Douglas Belchior – As instituições são uma dimensão importante da vida política. Desde a formação da vida pública nacional, esses espaços foram negados à população negra e às mulheres, por exemplo. O perfil da política institucional brasileira é de homens brancos, de famílias ricas e herdeiros do capital de suas famílias. Talvez, esse seja um dos motivos pelos quais é tão difícil mudar as coisas no Brasil. Nesse sentido, pessoas de outras origens, pessoas negras precisam se candidatar.
Eu dediquei minha vida à construção do movimento negro, da esquerda brasileira, não fiz nada sozinho, muitas pessoas estão comigo. Faço uma representação de decisões coletivas, e, desta maneira, eu fui candidato a deputado federal em 2018. Fizemos um trabalho espetacular levando em conta os recursos que tínhamos, obtivemos 46.760 votos. Neste caminho, ainda estudamos a possibilidade de candidatura.
Tribuna Ribeirão – Como o senhor avalia a situação da sociedade mais pobre durante o governo do presidente Jair Bolsonaro?
Douglas Belchior – Vejo desespero e tragédia por onde eu passo. Muitas famílias morando na rua e muita gente passando fome. De forma geral, caiu a qualidade da nossa alimentação porque os alimentos estão mais caros e as pessoas perderam renda. Além disso, o país teve uma gestão terrível da pandemia da covid-19, mais 660 mil pessoas mortas, muita mentira em torno da credibilidade das vacinas, além das supostas práticas de corrupção em torno da compra das vacinas. A prática da enganação e distribuição gratuita de remédios ineficazes para pessoas desesperadas, muitas vezes, com dificuldades para sobreviverem. Hoje há mais armas em circulação, mais representantes das forças armadas nacionais com intenção de disputar as eleições. Nas relações interpessoais e institucionais as práticas ostensivamente racistas se intensificaram.

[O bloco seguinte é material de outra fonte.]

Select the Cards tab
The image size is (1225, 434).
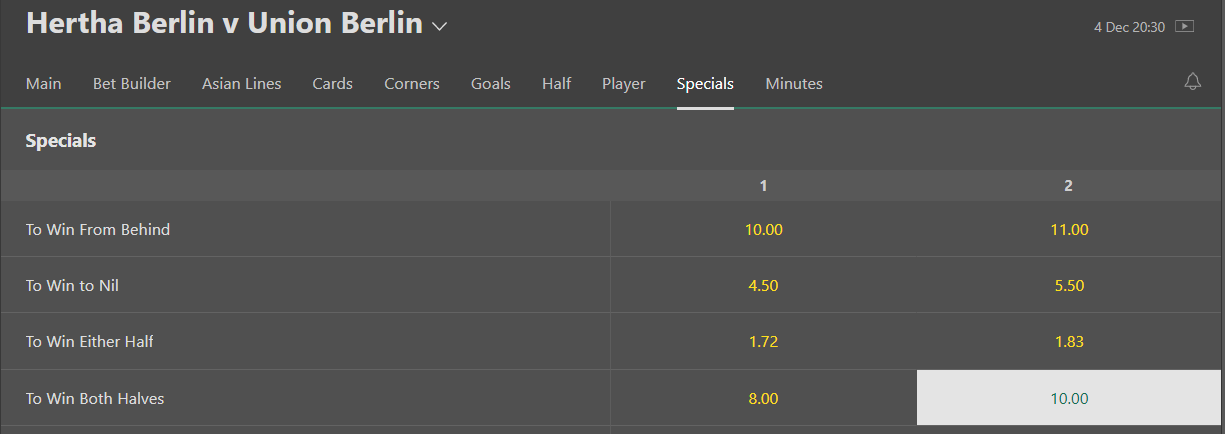pos(333,84)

Tribuna Ribeirão – Em sua avaliação a polarização entre a esquerda e a direita é boa ou ruim para o Brasil?
Douglas Belchior – Penso que essa seja uma armadilha de análise do ponto de vista da questão. O que está em jogo não é de que lado você está necessariamente, e sim, quais são as relações de poder que estão em jogo. Entre o preto e o branco, há um prisma de cores e evidentemente é sempre importante perceber as nuances das cores, conversar e propor alianças. Entretanto, nunca é possível perder de vista quem paga pela conta de luz, sob pena, de que a depender do acordo, todo mundo poderá ficar no escuro.
Estamos em um momento delicado e precisamos derrotar, nas urnas, o Bolsonaro. Parece-me que esse é o ponto de contato que une uma parcela significativa da sociedade brasileira. Nela eu me incluo.